Spectacle tragique qu’est l’énorme masse noire d’hydrocarbures qui pollue la mer et, sous l’effet des vents et marées, atteint et imprègne nos côtes, qui intoxique la faune marine et étouffe les oiseaux, détruit les habitats de nombreux animaux… ces catastrophes écologiques (et économiques) produisent un choc auprès des populations, surtout environnantes. Le problème des marées noires reste d’une cruelle actualité. Y faire face aussi efficacement que possible, avec les bons produits et les bonnes techniques, nécessite l’implication des chimistes et physicochimiques.

 

Article rédigé par François-Xavier Merlin publié dans l'ouvrage "La Chimie et la Mer" (EDP Sciences), édité par Nicolas Lévy, responsable scientifique du site CultureSciences-Chimie.

 


1. Introduction

Les noms d’Amoco Cadiz, Exxon Valdez, Erika, Prestige, Torrey Canyon, sont encore dans toutes les mémoires.

Figure 1. Les marées noires, des catastrophes écologiques… (a) L’Amoco Cadiz : ce « super tanker » qui transportait 240 000 tonnes de pétrole a fait naufrage au large des côtes bretonnes en mars 1978, provoquant une marée noire considérée aujourd’hui comme l’une des pires catastrophes écologiques de l’histoire ; (b) L’Erika : naufrage en décembre 1999 qui a pollué une large partie de la côte Atlantique française. Il transportait 37 000 tonnes de fuel lourd ; (c) Le Prestige : en novembre 2002, ce pétrolier s’est brisé en deux, à proximité des côtes de la Galice, au nord-ouest de l’Espagne. Sa cargaison, 77 000 tonnes de fuel lourd.
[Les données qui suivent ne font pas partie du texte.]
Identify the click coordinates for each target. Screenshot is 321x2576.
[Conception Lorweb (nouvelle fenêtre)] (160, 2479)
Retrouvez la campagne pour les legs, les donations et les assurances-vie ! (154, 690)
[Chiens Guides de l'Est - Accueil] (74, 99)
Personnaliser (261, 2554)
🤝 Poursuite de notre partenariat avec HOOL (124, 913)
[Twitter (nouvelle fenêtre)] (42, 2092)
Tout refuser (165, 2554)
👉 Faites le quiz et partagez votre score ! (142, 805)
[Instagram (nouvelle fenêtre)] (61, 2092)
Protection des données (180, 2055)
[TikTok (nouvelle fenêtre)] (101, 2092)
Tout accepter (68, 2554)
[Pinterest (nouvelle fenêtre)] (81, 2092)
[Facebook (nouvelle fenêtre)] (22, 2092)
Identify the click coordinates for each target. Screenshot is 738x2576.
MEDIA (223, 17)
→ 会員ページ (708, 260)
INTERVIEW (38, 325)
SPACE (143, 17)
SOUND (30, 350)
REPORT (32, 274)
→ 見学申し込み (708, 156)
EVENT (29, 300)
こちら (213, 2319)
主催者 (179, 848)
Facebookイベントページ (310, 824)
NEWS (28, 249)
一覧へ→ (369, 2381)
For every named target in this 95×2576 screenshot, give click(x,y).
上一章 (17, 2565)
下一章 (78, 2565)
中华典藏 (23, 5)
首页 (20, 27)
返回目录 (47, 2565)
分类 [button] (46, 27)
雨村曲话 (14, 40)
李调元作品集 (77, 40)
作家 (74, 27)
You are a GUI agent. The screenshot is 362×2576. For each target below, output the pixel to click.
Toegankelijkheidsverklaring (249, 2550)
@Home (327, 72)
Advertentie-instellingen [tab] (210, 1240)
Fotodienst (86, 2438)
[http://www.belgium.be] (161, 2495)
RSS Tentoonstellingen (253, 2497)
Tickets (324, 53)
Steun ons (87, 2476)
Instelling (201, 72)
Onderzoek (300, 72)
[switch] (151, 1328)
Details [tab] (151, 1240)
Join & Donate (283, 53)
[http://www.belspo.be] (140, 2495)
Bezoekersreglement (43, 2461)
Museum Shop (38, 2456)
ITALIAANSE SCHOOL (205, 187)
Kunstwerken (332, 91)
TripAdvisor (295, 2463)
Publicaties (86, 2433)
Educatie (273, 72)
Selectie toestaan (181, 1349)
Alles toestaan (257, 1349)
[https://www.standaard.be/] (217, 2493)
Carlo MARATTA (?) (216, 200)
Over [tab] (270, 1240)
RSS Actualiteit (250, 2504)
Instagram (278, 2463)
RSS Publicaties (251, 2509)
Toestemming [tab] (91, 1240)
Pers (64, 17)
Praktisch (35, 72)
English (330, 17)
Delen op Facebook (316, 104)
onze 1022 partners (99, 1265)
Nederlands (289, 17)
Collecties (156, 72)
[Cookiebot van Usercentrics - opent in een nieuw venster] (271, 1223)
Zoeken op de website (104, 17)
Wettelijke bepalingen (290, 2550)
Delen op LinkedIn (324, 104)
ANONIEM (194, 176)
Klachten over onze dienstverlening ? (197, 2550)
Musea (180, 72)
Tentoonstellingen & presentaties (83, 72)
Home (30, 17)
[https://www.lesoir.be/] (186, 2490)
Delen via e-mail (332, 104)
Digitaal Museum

Les marées noires, des catastrophes écologiques… (a) L’Amoco Cadiz : ce « super tanker » qui transportait 240 000 tonnes de pétrole a fait naufrage au large des côtes bretonnes en mars 1978, provoquant une marée noire considérée aujourd’hui comme l’une des pires catastrophes écologiques de l’histoire ; (b) L’Erika : naufrage en décembre 1999 qui a pollué une large partie de la côte Atlantique française. Il transportait 37 000 tonnes de fuel lourd ; (c) Le Prestige : en novembre 2002, ce pétrolier s’est brisé en deux, à proximité des côtes de la Galice, au nord-ouest de l’Espagne. Sa cargaison, 77 000 tonnes de fuel lourd.
 

Spectacle tragique qu’est l’énorme masse noire d’hydrocarbures qui pollue la mer et, sous l’effet des vents et marées, atteint et imprègne nos côtes, qui intoxique la faune marine et étouffe les oiseaux, détruit les habitats de nombreux animaux… ces catastrophes écologiques (et économiques) produisent un choc auprès des populations, surtout environnantes. Et il n’y a aucune raison pour que les risques de pollution diminuent : le trafic maritime ne cesse de croître et on voit apparaître maintenant des situations de guerre ou de terrorisme et piraterie. Le problème des marées noires reste d’une cruelle actualité.

Y faire face aussi efficacement que possible, avec les bons produits et les bonnes techniques, nécessite l’implication des chimistes et physicochimiques.

2. Les techniques de lutte antipollution pétrolière en mer ouverte

1. Présentation

Lorsque le pétrole s’est déversé dans le milieu marin, il convient d’entreprendre au plus vite, avant que la situation n’empire, toutes les actions nécessaires visant à réduire l’impact de la pollution, notamment l’impact à long terme. En mer, les opérationnels ont le choix entre quatre options de lutte : la récupération, le brûlage in situ, la dispersion ou ne rien faire.

2. La récupération

On peut tout d’abord tenter de confiner la nappe et de récupérer le pétrole. Mais prenez un peu d’eau, un peu d’huile, mélangez le tout pour réaliser une émulsion d’huile dans l’eau, puis essayez de récupérer l’huile à la petite cuillère… Vous comprendrez rapidement toute la difficulté de l’opération notamment quand elle doit être conduite en mer ouverte et de surcroît agitée.

3. Le brûlage in situ

On peut envisager de brûler le pétrole in situ pour s’en débarrasser. Encore faut-il que le pétrole contienne assez de composés légers et inflammables pour brûler facilement. De plus, cette technique pose des problèmes environnementaux et de sécurité par l’abondance des fumées qu’elle génère. C’est pourquoi on ne l’utilise que très loin des zones fréquentées, par exemple en zone arctique

Figure 2. Essai de brûlage in situ en zone arctique.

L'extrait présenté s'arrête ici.